== 提示された本文

◆ 糖尿病の治療

 先号では,糖尿病の臨床研究の歴史や最新の治療の考え方を総論的に概説した.治療のガイドラインは,メガスタディから得られたエビデンスや,糖尿病薬の臨床データなどが合わさって作成されてきた.血糖だけでなく血圧,脂質のコントロールが治療のポイントである.

 本稿では,糖尿病の経口薬について,医療経済的な側面や薬剤の実際的な用い方,最新の情報などについて概説する.

 I. 理想の糖尿病薬とは?
 経口糖尿病薬療法は,過去40年間にわたってSU剤が中心であった.近年ようやくαグルコシダーゼ阻害薬,インスリン抵抗性改善薬が加わり,さらに第3世代SU剤,速効性インスリン分泌促進薬,ビグアナイド剤など様々な薬剤が使用できる.

 治療の基本は,あくまで食事療法と運動療法にある.理想は生活習慣の改善だが,実際にはライフスタイルを逆行させる事は難しい.脂肪が多い食物は美味しく,逆に美味しい食物とは脂肪を多く含むものだ.このような食物にひとたび舌が慣れれば,伝統的な食習慣には戻れない.

 一方,産業革命に引き続いてインターネット革命が超高速で進んでいる現代.交通の発達や生活の利便さを長年追求してきたが,これは身体をできるだけ動かさないことに通じている.

 以上のように,食生活が豊かになって脂肪を多く摂取し,運動不足病が蔓延している.現代の生活習慣では,インスリン抵抗性が生じやすいのは当然である.このような状況で,β細胞を疲弊させることなく糖毒性を取り除くインスリン抵抗性改善薬が登場したのだ.

 すなわち,理想の薬-1とは,いくら食べても運動しなくても血糖を上げさせない薬である.糖の流れが正常に近ければ,慢性合併症の発症・進展も阻止・遅延できる.様々な経口薬を組み合わせて,糖の流れを正常化できるであろうか?

 現時点では難しそうだ.そこで,薬-2として血糖が上昇しても合併症を発症させない薬があればよい.合併症の発症には,少なくとも一部はソルビトールが関与している.最近では,advanced glycation end products (AGEs)の中でpentosidineの腎症への関与1)など新知見がみられる.これらの研究が進めば,高血糖があっても合併症の流れを断つ薬剤が開発されるかもしれない.そうすれば,糖尿病患者の生活の質も向上するだろう2).

====
== 提供データ

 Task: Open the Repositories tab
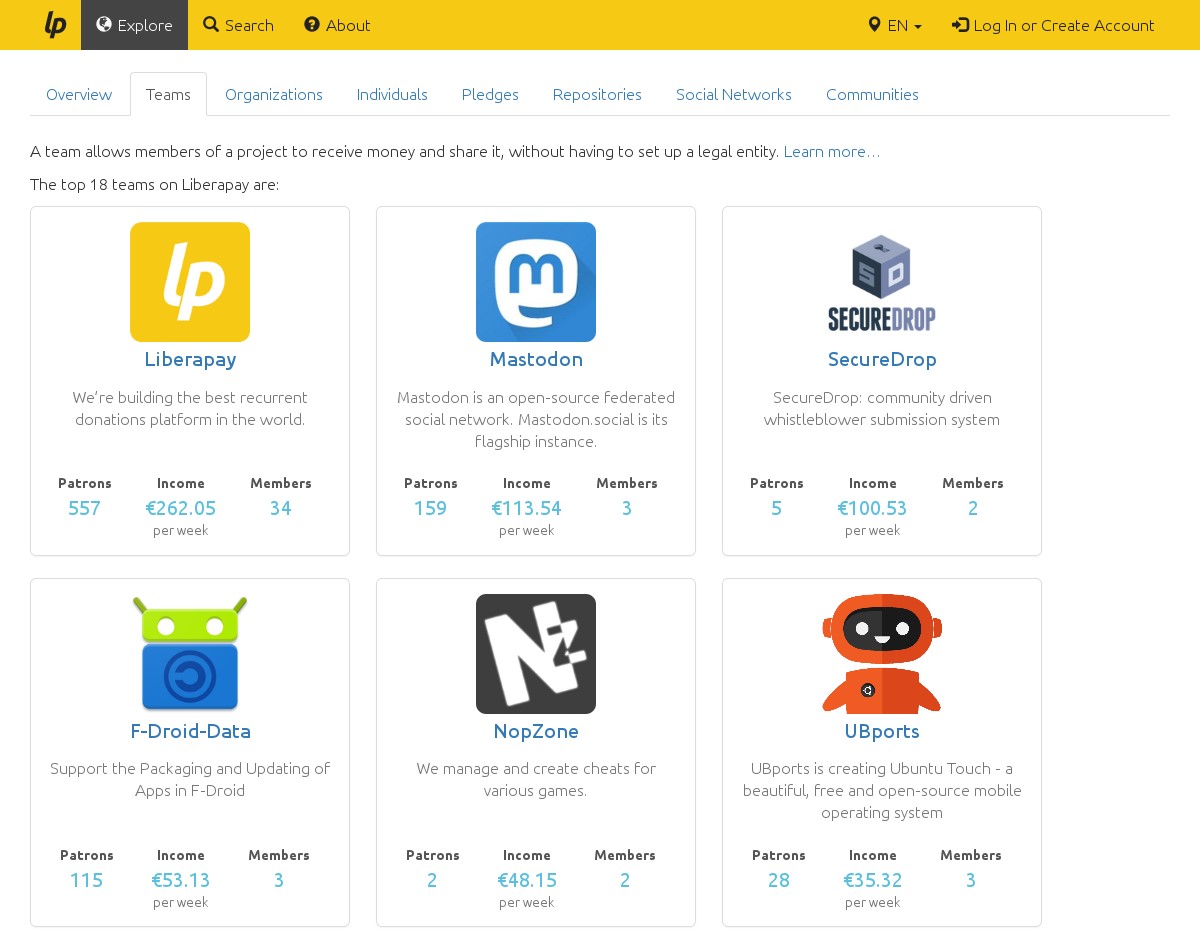pos(597,94)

====

◆ **課題 1**:
糖尿病治療の本文から、「先号では,糖尿病の臨床研究の」という語句を含むところを書き出しとし、「I. 理想の糖尿病薬とは?」で終える一続きの部分を一字一句違えずに写し取ること。
◆ **課題 2**:
糖尿病治療の本文を、示されている最後の文の後から書き継ぐこと。

◆ **解答 1**:
先号では,糖尿病の臨床研究の歴史や最新の治療の考え方を総論的に概説した.治療のガイドラインは,メガスタディから得られたエビデンスや,糖尿病薬の臨床データなどが合わさって作成されてきた.血糖だけでなく血圧,脂質のコントロールが治療のポイントである.

 本稿では,糖尿病の経口薬について,医療経済的な側面や薬剤の実際的な用い方,最新の情報などについて概説する.

 I. 理想の糖尿病薬とは?

◆ **解答 2**:
 II. 糖尿病薬の市場の動向
 3大生活習慣病と治療薬市場について見てみよう.本邦における年間の売り上げは,
高血圧 :5500億円,
高脂血症:2500億円,
糖尿病 :1400億円,である3).糖尿病の市場は,他の2疾患と比べると小さいように見えるが,10年前の350億円から4倍に増加している。1400億円の内訳を表1に示した.本邦の糖尿病患者は増え続け,新しい糖尿病薬も臨床応用されており,今後の市場の成長が予想される.

 なお,海外に目を移すと,世界の糖尿病治療薬の市場は現在60億ドル(6600億円)であるが,2006年には200億ドル(2兆2000億円)になると推測される.米国での糖尿病治療薬市場は,併用薬としての経口剤が大幅に伸びると予想されている。

 III. 経口剤の投与法
 経口糖尿病薬を開始する血糖コントロールの目安として明確な指標はない.Kumamoto study4)やUKPDS5)の結果を参考にすると,通常はHbA1c値が6.5-7.0%を越える場合に投与を開始して,6.5%以下を目標とするのがよいと思われる.

 本邦における標準的な治療手順を図1に示した6).また患者の特性に応じた経口剤の選択について図2に示した.なお,インスリンの絶対適応を除き,経口薬による治療がインスリンにより劣るというエビデンスはない7,8).本邦で使用されている経口薬9,10,11)を表2にまとめた.

 IV. SU薬使用のヒント
 SU薬は膵β細胞を刺激し,インスリン分泌を促進させる.ただし,弱った膵β細胞にオーバーワークを強いることで,疲弊させる危険性がある.長期の使用で,薬が次第に効かなくなるという二次無効がおおよそ5-10%/年の割合で見られる12).

 最初は,比較的効力が弱いグリクラジドから開始するとよい.次に,効力が強いグリベンクラミドに変更してみる.通常は,SU剤をベースとして用いて,治療を開始することが多い.

 長年使用されているトルブタミドには,境界に近い軽症糖尿病をコントロールしやすいというメリットがある.

 食後血糖が高い患者には,αグルコシダーゼ阻害薬を,肥満傾向の患者にはインスリン抵抗性改善薬やビグアナイド薬などを併用してもよい.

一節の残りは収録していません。